Show HN: GDSL – 800 line kernel: Lisp subset in 500, C subset in 1300
firthemouse.github.ioGDSL is written in C++ with use of STL, templates and lambdas, so it's 2600 lines of such C++ source code. There is no self-hosting: neither the LISP compiler nor the C compiler can compile itself. No operating system is implemented, the word kernel in the title means something else.
FYI Here is a 700-line subset-of-C compiler which can compile itself: https://github.com/valdanylchuk/xcc700 . FYI The linker and the libc are not included.
Kernel as used in the title means shared processing core, not necessarily an OS kernel, which probably deserves clarification. As for Lisp and C, those are meant to be subset demonstrations not yet full compilers, thus the phrasing. The compiler you linked is also a subset of C with only what's needed for a minimal compiler.
I’ve been working towards making it self hosting eventually, which is why there’s the start of code for generics in GDSL-C, though that’s a significant project which will take significant time. Add to that, a lot of people would prefer to write handlers in C++ rather than learn a new language. So it may stay as a C++ project for a while.
That being said, I was also hesitant to post this until I had it self hosting, but I decided that being able to implement even the demonstrated subsets was interesting enough to be worth sharing. This is a project in progress, and I hope to expand it massively in the months to come.
where does it generate assembly assembly / llvm ir / machine code? I poked around and didn’t immediately spot this, or even which it targets.
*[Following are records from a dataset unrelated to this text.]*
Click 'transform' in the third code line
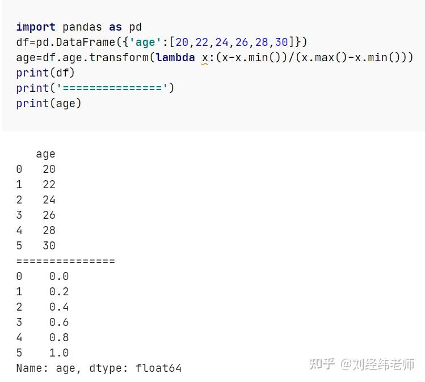 pos(119,57)
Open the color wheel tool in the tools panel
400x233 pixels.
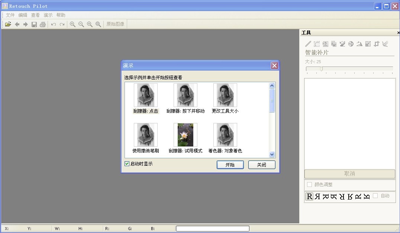(x=351, y=43)
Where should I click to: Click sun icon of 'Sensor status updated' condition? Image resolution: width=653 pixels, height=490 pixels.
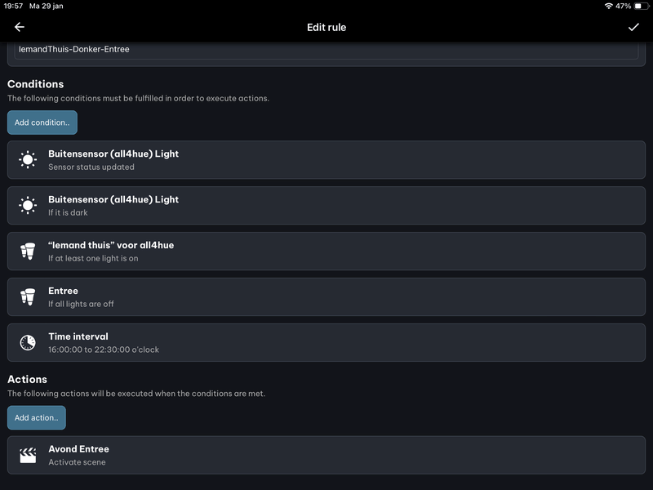click(x=28, y=160)
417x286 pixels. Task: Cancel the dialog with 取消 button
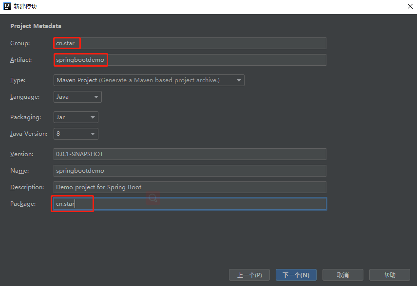[342, 274]
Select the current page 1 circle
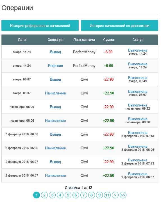Image resolution: width=161 pixels, height=204 pixels. 37,195
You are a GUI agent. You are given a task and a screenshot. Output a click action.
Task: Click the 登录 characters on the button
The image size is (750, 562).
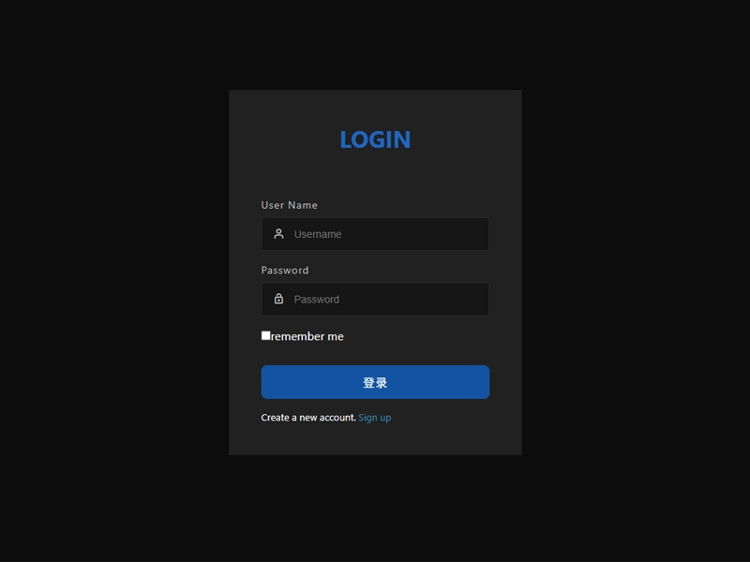[x=375, y=383]
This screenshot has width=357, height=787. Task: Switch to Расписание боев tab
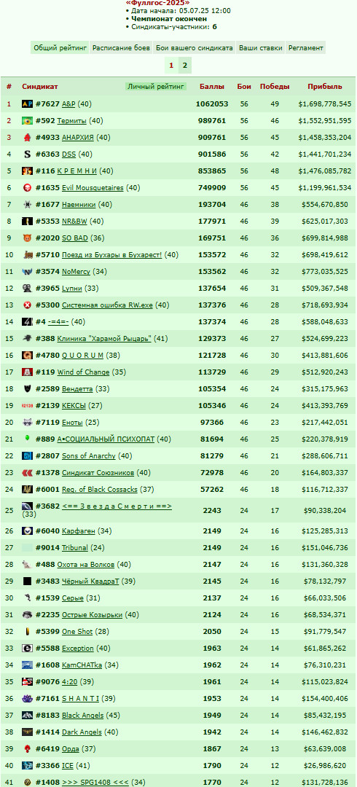[121, 48]
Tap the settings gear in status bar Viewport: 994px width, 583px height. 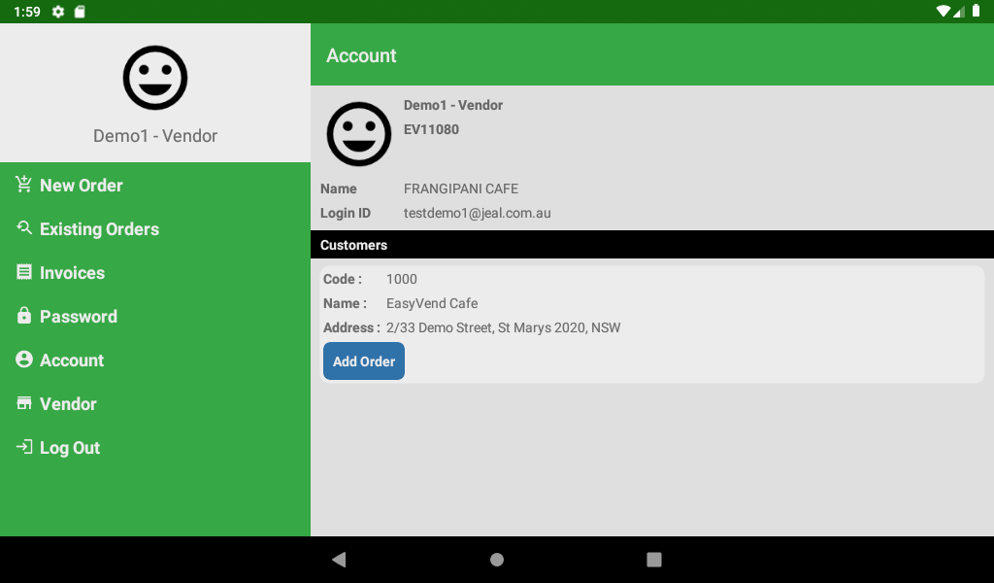[x=58, y=12]
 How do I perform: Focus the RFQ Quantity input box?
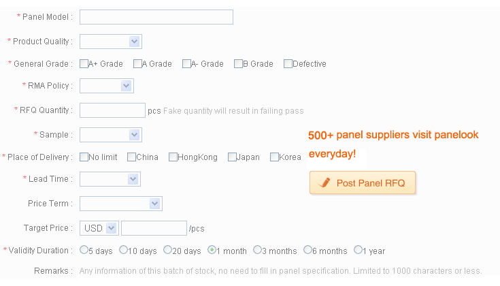pos(112,110)
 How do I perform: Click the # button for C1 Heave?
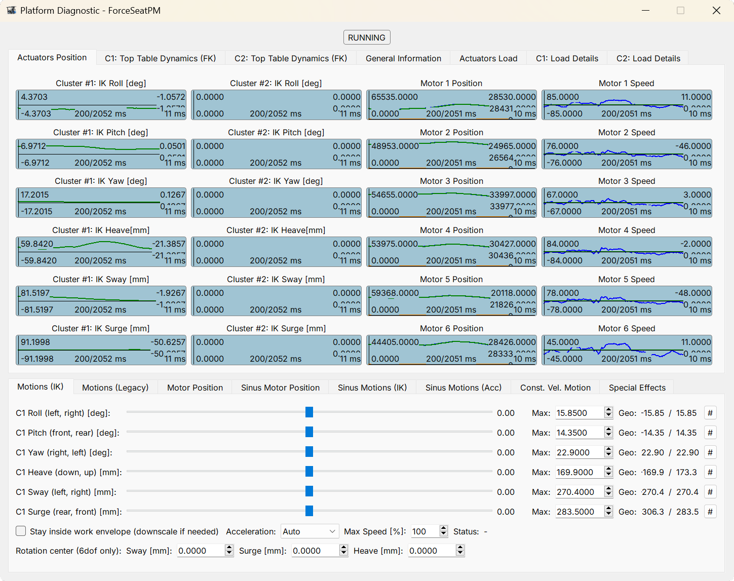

That's the MIX. As mentioned in the README I haven't setup a system for these yet, just made the scaffolding, as a lot of the work in this space is actually around just the MIX layer. I'll probably be posting about more backend systems once I get started on making them, this project has only been in the works for 5 weeks so far. Though I would invite anyone interested to contribute a MIX module, that's where I have the least expertise.
Looks interesting. The next step may be to show some little fun examples built with it.
Here's my similar project from a few years ago, in case you want to compare notes:
I would love to compare notes, reading through Mu has given me a lot to think about that I may be writing about soon.
I see in Mu a mirror of my own aspirations, GDSL is something I intend to take down to the metal once I have access to a computer where I can reach deeper than my Mac allows. Though the path from here to an OS is by no means a straight one.
Mu is what I would call a MIX layer, the real substance of a process which turns one line of code into the next. Arguably, a MIX is the core of what makes a program a program, and the work of Mu, like Lisp and others, is to elevate it high enough that it becomes the whole interface.
For a deeply curious mind the MIX is the only thread they wish to pull. Because the comprehension of things at their most fundamental level is fuel enough. Unfortunately, the majority of people are not nearly so curious, thus the dominance of languages like Python.
So what makes Python so much more appealing than direct control? Pure TAST. Sugar for the hungry, and grammar that lets you say everything while knowing nothing. Somewhere, between the sugar and the substance lives the real heart of what makes a tool, and that’s what I’ve been picking at from both angles.
I would be curious to see how these could be unified, a Python TAST, Rust or Haskell DRE (for type systems and borrow checking) and a Mu MIX underneath. Let the user be lured in by the promise of ease, look under the hood to see the entire compiler fitting in just under ten thousand lines, and burrow their way down to the MIX and fundamental understanding.
GitHub link: https://github.com/FirTheMouse/GDSL
I thought you needed 100k lines of code for a C compiler. https://www.anthropic.com/engineering/building-c-compiler
Because so did the "smartest" AI apparently?